**Your goal**
Write out, word for word, the passage of the album review below starting with "Having shown such" and going on through "at their wildest.".

Having caused quite a stir with their singles “French Exit” and “The Hit,” they have now dropped their first full-length record, Poor Girls / Broken Boys, which features the fore-mentioned songs and shows every sign of being a late underground contender for album of the year.

“French Exit” opens the album with stabs of guitar and dual male/female led vocals that break into frenetic shouts and screams and even what sounds like a bit of melodica thrown in. The punchy number sets the tone for the rest of the record and the boundless energy of this new indie disko classic is a welcome invite that really draws you into the album, which is somewhat ironic given that it’s a song about the need to flee due to increasing social anxiety. Any lesser band and swaggering song “The Knife” would have been a single, but for The Vegan Leather it’s just another excellent album track for the art pop provocateurs. “Flakey” feels like the theme tune to the best ‘80s U.S. sitcom that never happened.

Having shown such exceptional promise so early on, the worry is that Poor Girls / Broken Boys would tail off, having burnt themselves out throwing everything into the stunning intro. Fortunately, this is far from the case and “Unorthodox” does indeed burst out of the box as its name suggests, while “Holy Ghost” resurrects shades of nu rave and “Know It All” is The Vegan Leather at their wildest.

**Given entries**
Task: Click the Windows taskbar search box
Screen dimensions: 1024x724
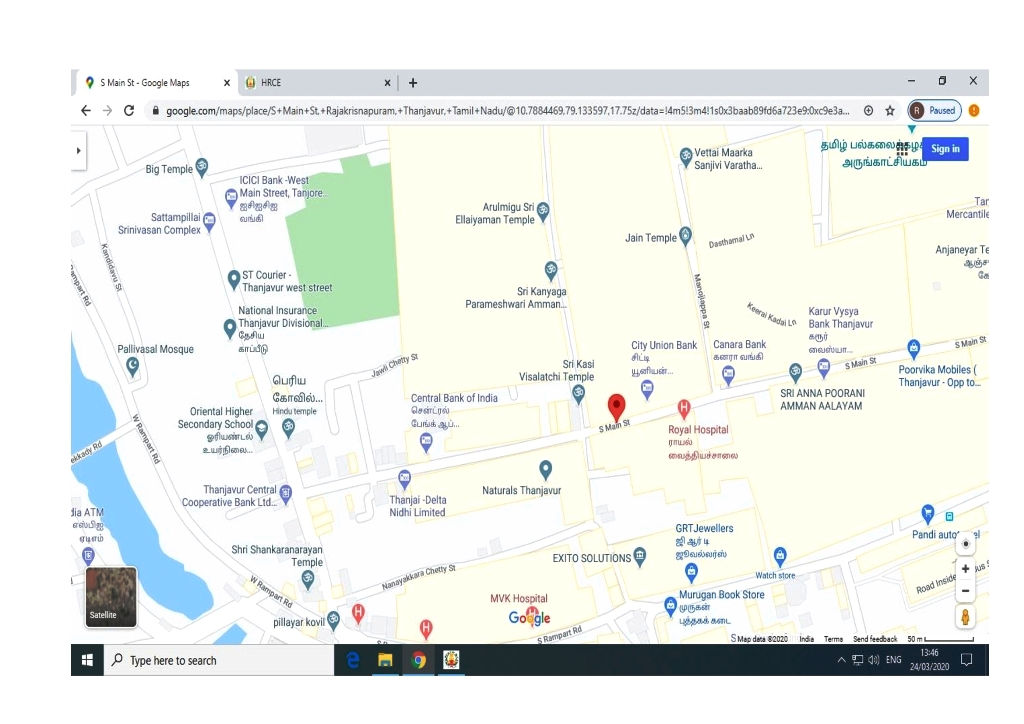Action: [x=218, y=660]
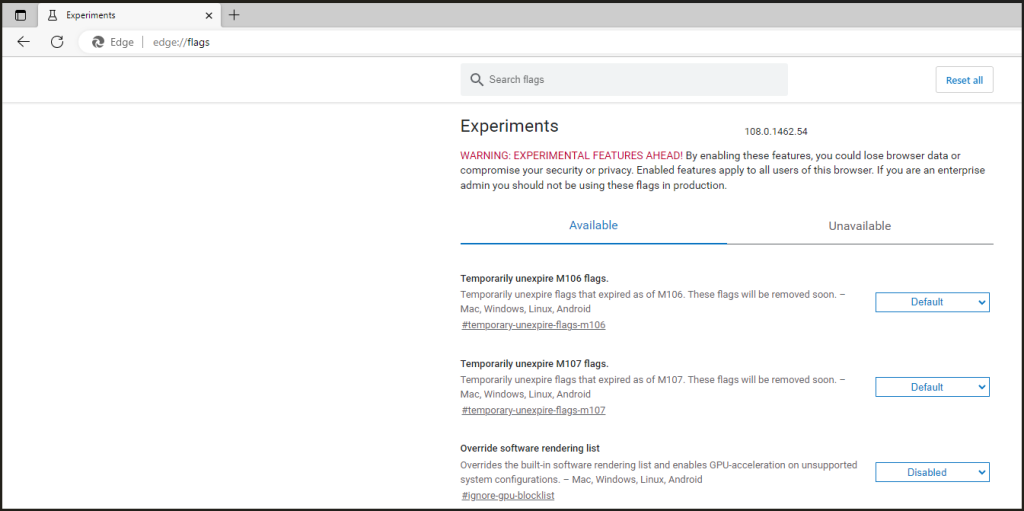This screenshot has height=511, width=1024.
Task: Click the flask favicon on Experiments tab
Action: (50, 16)
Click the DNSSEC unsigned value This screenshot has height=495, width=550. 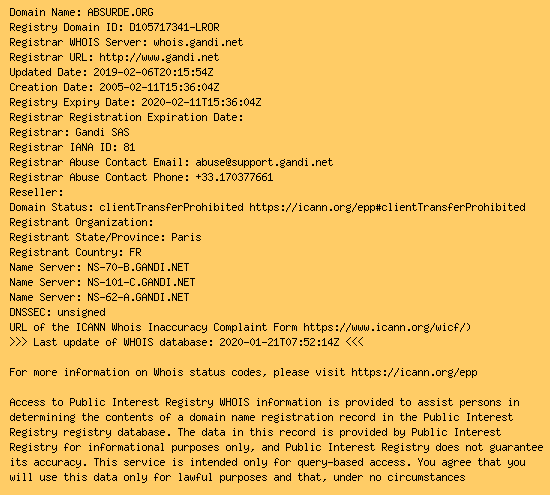point(81,312)
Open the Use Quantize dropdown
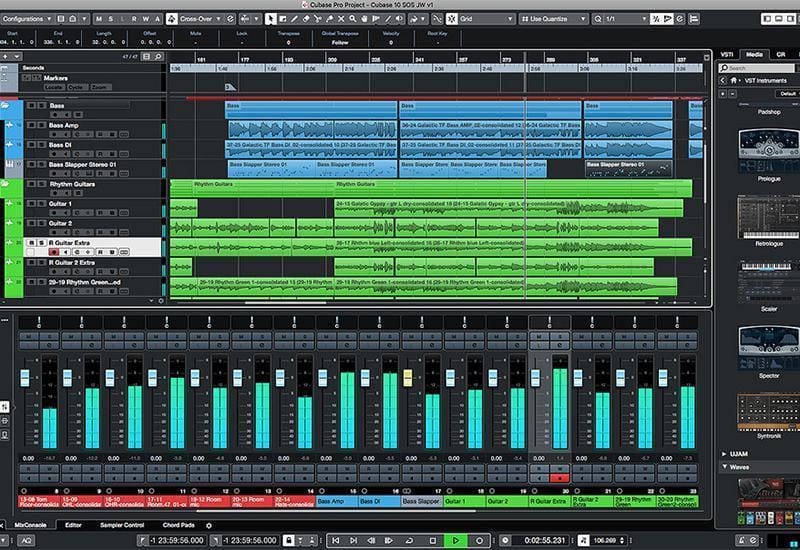800x550 pixels. (x=550, y=19)
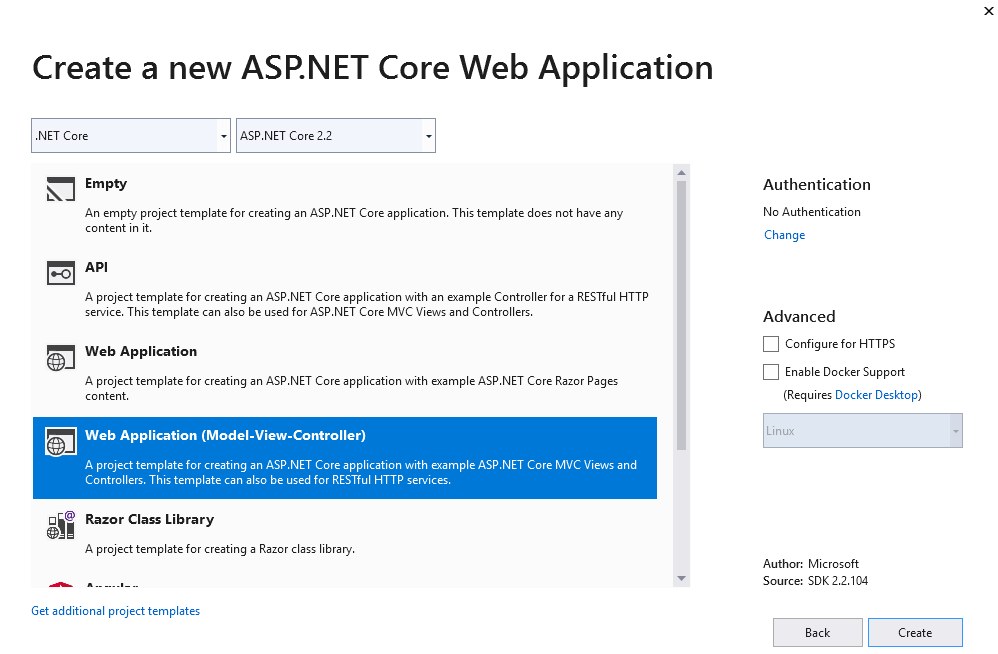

**Answer to this problem**
Having shown such exceptional promise so early on, the worry is that Poor Girls / Broken Boys would tail off, having burnt themselves out throwing everything into the stunning intro. Fortunately, this is far from the case and “Unorthodox” does indeed burst out of the box as its name suggests, while “Holy Ghost” resurrects shades of nu rave and “Know It All” is The Vegan Leather at their wildest.